When you were little you could spend hours getting good at what every it was you were in love with doing that day. You would contort your fingers into witchy shapes and claws as you deafened the neighbours learning whatever instrument the school band needed. You would cut and stick and paste and make mess after mess creating your latest masterpiece. You would run until your legs felt like they might fall off playing the hottest playground game. You would learn. You would play.
You would, without knowing it, invest in your own growth.
In fact, almost everything you did when you were little was an investment in growing.
We went to school to learn in an environment which was designed (for better or worse) to help us grow. While no one’s school experience was perfect, and some even less though. But those years were time to invest in our futures. You had time to learn from teachers and learn by playing. The investments we made then have led us all, in part, to where we are now.
We spent all of that time investing in ourselves. As we grow older we seem to spend less effort investing in ourselves than investing time in other people and project. But we are not finite resources.
This year I’m taking a pledge to reverse that balance, as much as I can, to something more like where it was when I was small. I’m going to be a child again and I’m going to get myself back into school for the things I care about. I want to focus on learning, and having fun as I do it.

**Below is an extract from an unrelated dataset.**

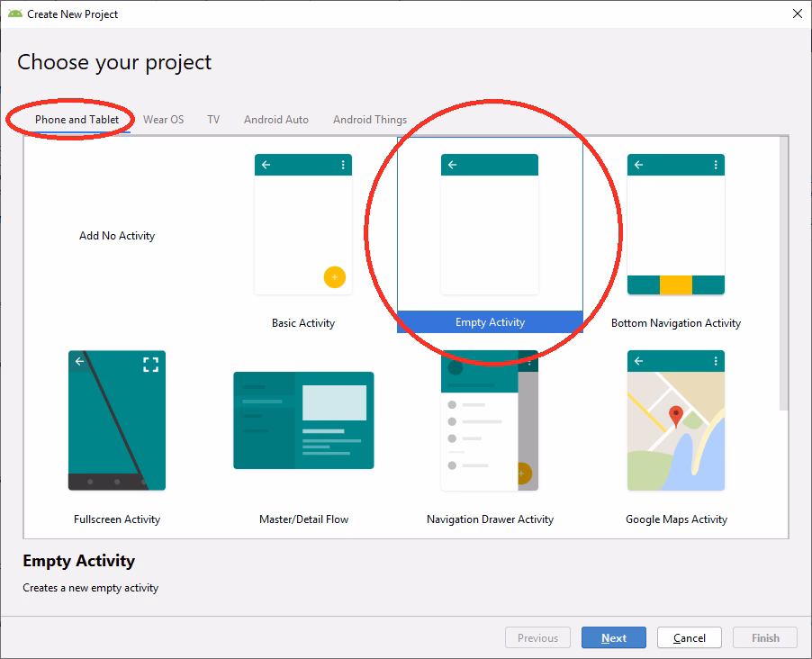Click the Empty Activity title label

79,561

There are four key pillars to investing yourself and I’ve tried to put them in some familiar educational terms:
- Attend some classes – these don’t have to be physical, in 2019 there are plenty of online classes too. Unlike in school, you can choose to learn alone or with other people, however you work best.
- Do your homework – so no one really liked homework as a kid, but putting in the extra reading and adding breadth and depth to your interests is so worth it.

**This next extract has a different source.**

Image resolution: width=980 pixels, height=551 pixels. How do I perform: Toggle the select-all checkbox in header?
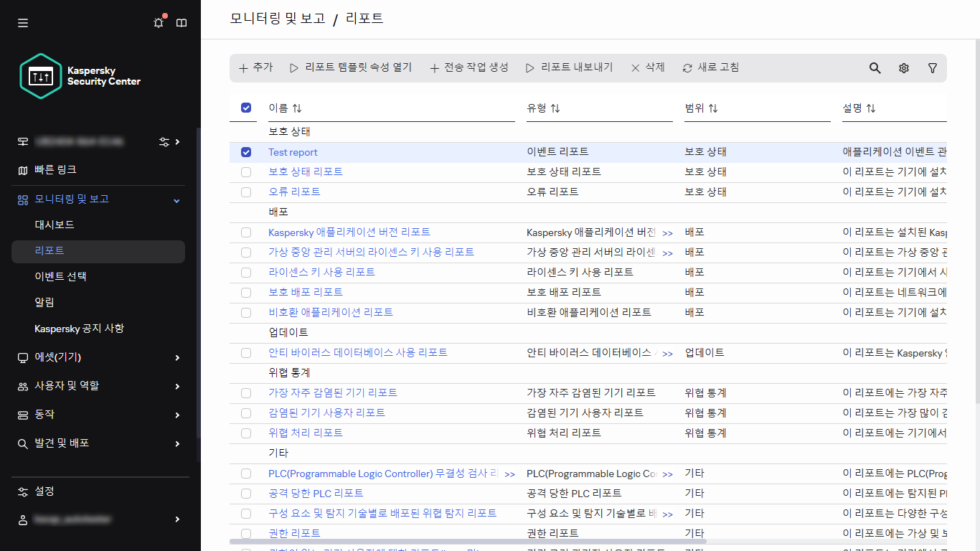point(246,107)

- Give yourself fresh air – there’s a reason you have so many breaks during the school day. You can’t learn non-stop, you need time to let everything you’ve absorbed percolate. You have to decompress and turn lessons into memories.
- Find a playground – you need to experiment. One of the best ways to truly use you new found knowledge is to grow is to take it apart and make it into something new for yourself. While you do that you have to have space to fail as well as succeed.
How are you investing in yourself? We remember best the things we teach others and I’d love for you to turn this into a forum for teaching and growing together.